Figure 5.

FSH transiently increases ID2 levels in Sertoli cells and ID2 blocks USF protein binding to the Fshr promoter E-box. A–E, Cultured Sertoli cells were treated with vehicle or FSH (100 ng/ml) + IBMX (0.5 mm) for 2–24 h as indicated and probed with antiserum against ID2 (green). Arrows indicate perinuclear ID2 staining and nuclear exclusion of ID2. The arrowheads indicate nuclear staining of ID2. Results are representative of three independent experiments. Similar results were observed using two other ID2 antiserum (data not shown). F and G, EMSA studies were performed using either the Fshr E-box or consensus CREB binding site probe incubated with mixtures of whole-cell extracts from COS7 cells (F) or Sertoli cells (G) that were transfected with empty, USF, or ID2 expression plasmids. A constant level of extract (0.3 μg) from COS7 cells transfected with USF1 or USF2 expression plasmids were mixed with extracts from cells transfected with empty vector (lane 1) or 0.15, 0.3, or 0.6 μg of extract from cells transfected with ID2 expression vector.
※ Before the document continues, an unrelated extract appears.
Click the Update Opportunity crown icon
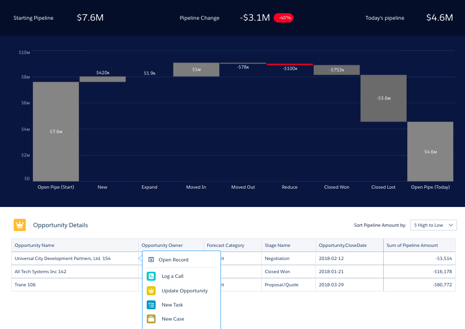Screen dimensions: 465x329 (151, 291)
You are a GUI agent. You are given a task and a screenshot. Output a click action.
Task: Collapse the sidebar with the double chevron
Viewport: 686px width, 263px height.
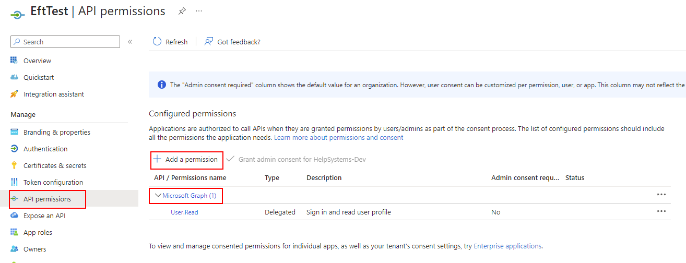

Extracts from cells transfected with empty vector were added to provide a total of 0.9 μg protein for each EMSA reaction (lanes 2–4). Binding of USF1 and USF2 to the Fshr E-box probe are shown in the top and middle panels, respectively. The binding of endogenous CREB proteins to the CREB probe is shown in the bottom panel. Whole-cell extracts from Sertoli cells transfected with either empty vector or ID2 expression vector were mixed and incubated with Fshr E-box or CREB probes in EMSA reactions. A total of 1.2 μg of extract was used for each DNA-protein binding reaction and consisted of 0, 0.2, or 0.7 μg from Sertoli cells transfected with ID2 expression vector. The relative binding of endogenous USF1/USF2 and CREB proteins to their respective probes are shown. The results displayed are representative of three (F) and two (G) independent experiments. Unbound probes were run off of the gels.